Saved data entries
%%

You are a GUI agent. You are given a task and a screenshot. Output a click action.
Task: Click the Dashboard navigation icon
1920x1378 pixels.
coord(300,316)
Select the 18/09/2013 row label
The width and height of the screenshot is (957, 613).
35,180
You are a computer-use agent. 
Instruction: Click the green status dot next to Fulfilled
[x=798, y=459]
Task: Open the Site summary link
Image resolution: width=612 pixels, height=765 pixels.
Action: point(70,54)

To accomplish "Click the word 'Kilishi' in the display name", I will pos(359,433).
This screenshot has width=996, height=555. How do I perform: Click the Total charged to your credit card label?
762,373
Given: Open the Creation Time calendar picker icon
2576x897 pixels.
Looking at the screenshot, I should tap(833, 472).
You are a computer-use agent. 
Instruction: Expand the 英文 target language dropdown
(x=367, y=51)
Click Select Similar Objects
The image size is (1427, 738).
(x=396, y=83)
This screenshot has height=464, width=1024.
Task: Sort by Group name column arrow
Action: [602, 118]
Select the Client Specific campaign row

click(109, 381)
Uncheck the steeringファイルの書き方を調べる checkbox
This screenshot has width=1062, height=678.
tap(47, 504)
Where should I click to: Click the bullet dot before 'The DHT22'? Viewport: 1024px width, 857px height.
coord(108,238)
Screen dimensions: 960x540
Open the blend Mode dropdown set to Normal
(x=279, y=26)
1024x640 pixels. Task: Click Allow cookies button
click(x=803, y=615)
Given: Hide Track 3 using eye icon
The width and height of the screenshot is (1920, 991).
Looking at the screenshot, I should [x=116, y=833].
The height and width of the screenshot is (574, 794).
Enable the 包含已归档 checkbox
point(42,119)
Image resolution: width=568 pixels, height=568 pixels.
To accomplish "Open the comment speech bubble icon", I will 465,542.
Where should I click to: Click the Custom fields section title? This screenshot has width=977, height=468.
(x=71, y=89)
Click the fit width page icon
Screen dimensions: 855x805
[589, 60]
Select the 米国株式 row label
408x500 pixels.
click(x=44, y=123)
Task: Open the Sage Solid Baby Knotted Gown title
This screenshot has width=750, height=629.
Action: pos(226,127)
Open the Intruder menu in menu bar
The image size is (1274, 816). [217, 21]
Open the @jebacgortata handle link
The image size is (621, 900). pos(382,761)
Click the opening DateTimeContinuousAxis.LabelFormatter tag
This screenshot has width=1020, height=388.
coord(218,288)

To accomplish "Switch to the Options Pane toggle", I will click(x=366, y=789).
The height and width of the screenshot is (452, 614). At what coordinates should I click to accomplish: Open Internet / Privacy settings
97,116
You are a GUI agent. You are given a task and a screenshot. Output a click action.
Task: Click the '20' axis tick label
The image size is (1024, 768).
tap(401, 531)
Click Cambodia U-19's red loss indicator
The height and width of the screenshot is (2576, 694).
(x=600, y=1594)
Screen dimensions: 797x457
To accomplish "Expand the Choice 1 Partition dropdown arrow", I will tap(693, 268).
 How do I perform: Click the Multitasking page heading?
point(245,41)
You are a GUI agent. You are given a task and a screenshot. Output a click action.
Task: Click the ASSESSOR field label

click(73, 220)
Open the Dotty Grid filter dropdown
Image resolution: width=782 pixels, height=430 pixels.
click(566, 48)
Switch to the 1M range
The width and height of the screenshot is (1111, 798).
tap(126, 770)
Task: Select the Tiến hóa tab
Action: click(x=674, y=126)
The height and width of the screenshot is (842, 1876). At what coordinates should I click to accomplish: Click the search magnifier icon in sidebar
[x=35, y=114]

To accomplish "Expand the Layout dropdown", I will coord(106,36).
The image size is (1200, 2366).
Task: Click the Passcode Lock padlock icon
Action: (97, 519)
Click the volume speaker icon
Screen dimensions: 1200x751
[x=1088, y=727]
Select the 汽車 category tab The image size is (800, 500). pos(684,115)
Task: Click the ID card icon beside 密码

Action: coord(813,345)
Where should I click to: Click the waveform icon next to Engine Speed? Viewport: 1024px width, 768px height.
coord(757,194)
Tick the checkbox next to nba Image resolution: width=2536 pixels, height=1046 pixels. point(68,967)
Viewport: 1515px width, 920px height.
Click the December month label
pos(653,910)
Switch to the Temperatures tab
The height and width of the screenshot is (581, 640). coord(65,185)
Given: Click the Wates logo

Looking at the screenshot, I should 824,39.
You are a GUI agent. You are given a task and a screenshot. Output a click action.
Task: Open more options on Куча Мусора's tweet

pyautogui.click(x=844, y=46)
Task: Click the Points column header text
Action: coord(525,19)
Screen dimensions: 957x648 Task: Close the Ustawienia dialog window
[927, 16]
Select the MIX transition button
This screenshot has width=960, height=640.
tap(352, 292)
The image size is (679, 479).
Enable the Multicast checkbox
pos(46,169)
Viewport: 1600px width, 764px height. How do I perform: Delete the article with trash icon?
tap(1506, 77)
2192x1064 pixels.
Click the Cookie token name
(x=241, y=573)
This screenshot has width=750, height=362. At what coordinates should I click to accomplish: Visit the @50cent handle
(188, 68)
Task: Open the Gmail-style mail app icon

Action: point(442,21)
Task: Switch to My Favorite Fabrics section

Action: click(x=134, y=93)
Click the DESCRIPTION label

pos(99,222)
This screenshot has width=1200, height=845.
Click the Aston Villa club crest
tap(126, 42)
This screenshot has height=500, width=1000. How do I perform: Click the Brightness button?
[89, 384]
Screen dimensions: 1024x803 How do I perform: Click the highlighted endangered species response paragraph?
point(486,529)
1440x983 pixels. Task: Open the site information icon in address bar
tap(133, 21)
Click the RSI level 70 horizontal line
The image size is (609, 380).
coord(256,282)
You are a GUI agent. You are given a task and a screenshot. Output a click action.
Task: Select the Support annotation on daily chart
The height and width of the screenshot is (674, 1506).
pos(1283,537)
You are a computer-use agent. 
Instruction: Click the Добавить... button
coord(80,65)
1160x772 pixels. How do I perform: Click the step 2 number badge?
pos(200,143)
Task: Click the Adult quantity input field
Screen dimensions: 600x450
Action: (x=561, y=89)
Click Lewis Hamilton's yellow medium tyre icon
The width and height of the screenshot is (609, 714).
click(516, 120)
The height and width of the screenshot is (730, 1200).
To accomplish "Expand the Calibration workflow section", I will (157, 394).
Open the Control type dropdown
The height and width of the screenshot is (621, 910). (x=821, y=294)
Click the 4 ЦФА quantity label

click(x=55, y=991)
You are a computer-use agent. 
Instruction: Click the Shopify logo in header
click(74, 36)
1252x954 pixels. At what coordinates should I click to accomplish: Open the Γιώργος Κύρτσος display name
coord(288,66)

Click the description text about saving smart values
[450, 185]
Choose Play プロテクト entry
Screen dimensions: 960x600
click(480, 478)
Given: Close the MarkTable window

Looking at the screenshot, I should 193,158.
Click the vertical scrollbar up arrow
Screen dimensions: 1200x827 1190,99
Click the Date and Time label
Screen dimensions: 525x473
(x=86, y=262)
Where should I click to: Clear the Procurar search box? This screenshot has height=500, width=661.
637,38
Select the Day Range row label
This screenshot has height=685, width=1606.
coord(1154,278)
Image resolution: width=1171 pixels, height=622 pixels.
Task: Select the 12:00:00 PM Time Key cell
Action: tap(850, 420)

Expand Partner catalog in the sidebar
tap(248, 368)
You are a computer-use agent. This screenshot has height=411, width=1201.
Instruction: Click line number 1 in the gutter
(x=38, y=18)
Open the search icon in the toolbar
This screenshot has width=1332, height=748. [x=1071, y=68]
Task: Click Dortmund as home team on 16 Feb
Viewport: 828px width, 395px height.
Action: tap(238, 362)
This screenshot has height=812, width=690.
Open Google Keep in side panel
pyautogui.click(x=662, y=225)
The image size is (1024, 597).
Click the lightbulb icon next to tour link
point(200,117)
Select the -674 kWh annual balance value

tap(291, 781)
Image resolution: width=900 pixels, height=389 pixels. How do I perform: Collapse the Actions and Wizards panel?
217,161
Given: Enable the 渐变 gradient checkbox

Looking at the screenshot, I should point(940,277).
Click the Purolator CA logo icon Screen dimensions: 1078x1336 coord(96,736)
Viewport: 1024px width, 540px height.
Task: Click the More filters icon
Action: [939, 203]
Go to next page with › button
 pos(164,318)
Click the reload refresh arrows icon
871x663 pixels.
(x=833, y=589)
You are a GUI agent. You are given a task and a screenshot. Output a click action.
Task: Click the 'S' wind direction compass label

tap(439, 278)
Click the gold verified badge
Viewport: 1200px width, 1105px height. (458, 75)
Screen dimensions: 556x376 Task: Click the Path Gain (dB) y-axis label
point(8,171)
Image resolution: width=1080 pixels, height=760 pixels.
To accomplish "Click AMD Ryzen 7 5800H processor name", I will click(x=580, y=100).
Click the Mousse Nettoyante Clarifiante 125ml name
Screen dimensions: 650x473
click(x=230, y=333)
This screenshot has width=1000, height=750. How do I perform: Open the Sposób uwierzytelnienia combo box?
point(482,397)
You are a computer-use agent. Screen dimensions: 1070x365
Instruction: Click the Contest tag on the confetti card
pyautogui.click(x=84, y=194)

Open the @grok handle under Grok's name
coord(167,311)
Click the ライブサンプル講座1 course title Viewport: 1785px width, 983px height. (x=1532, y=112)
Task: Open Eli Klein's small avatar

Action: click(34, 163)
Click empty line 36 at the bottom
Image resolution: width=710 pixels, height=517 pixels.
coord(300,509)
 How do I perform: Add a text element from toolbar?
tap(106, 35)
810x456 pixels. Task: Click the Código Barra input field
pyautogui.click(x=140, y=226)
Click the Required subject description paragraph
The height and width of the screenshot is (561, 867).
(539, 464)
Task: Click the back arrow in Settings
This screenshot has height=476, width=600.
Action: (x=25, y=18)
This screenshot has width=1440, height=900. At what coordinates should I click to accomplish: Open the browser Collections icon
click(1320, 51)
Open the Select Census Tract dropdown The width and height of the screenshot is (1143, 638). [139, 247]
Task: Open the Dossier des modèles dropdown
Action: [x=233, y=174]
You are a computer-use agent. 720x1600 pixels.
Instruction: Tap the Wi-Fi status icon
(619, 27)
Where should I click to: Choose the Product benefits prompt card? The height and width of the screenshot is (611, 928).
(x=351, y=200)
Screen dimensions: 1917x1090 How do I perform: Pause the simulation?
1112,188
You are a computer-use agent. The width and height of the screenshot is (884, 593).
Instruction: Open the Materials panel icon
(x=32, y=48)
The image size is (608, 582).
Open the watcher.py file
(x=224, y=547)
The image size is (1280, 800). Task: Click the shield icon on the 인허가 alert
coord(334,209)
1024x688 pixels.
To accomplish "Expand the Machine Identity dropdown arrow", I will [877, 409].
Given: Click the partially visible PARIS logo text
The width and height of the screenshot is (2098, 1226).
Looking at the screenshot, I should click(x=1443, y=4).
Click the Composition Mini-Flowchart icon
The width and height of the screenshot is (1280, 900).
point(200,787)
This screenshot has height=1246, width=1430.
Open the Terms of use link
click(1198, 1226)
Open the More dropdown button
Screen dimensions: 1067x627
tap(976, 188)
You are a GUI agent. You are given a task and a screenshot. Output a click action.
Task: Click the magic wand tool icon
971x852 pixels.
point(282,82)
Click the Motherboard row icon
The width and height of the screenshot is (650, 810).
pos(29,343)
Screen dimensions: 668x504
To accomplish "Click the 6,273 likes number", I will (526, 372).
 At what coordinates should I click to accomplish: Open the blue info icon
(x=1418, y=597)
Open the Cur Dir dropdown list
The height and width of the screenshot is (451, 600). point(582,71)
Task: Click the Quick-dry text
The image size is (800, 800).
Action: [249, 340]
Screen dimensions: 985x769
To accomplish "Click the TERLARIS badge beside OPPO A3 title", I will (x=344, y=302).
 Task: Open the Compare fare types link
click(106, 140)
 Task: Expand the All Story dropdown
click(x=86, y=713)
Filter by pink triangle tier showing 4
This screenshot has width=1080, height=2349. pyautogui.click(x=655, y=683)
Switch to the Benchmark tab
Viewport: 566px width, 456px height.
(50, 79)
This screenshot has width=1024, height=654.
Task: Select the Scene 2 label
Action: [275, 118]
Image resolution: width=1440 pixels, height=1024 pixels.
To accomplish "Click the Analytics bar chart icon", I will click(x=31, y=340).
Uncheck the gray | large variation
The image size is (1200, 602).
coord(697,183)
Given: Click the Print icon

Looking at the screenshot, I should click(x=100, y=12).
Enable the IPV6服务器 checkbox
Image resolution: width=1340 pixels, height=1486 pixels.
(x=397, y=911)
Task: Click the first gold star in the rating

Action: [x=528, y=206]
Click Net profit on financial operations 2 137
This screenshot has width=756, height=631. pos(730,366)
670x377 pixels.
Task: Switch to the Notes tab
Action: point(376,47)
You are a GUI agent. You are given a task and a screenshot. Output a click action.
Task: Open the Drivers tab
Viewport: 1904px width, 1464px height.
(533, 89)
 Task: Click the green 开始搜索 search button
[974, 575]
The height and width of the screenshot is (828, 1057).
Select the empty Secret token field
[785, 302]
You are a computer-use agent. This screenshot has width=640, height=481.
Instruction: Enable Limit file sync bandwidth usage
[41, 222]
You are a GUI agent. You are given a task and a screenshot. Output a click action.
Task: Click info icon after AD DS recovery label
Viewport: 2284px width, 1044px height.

%%

WHAT NEEDS TO BE DONE: Repeat, without changes, every line from the one that contains "The image size is (1200, 602)." through the final line of the data.

RESPONSE:
The image size is (1200, 602).
coord(697,183)
Given: Click the Print icon

Looking at the screenshot, I should click(x=100, y=12).
Enable the IPV6服务器 checkbox
Image resolution: width=1340 pixels, height=1486 pixels.
(x=397, y=911)
Task: Click the first gold star in the rating

Action: [x=528, y=206]
Click Net profit on financial operations 2 137
This screenshot has width=756, height=631. pos(730,366)
670x377 pixels.
Task: Switch to the Notes tab
Action: point(376,47)
You are a GUI agent. You are given a task and a screenshot. Output a click action.
Task: Open the Drivers tab
Viewport: 1904px width, 1464px height.
(533, 89)
 Task: Click the green 开始搜索 search button
[974, 575]
The height and width of the screenshot is (828, 1057).
Select the empty Secret token field
[785, 302]
You are a computer-use agent. This screenshot has width=640, height=481.
Instruction: Enable Limit file sync bandwidth usage
[41, 222]
You are a GUI agent. You are given a task and a screenshot. Output a click action.
Task: Click info icon after AD DS recovery label
Viewport: 2284px width, 1044px height.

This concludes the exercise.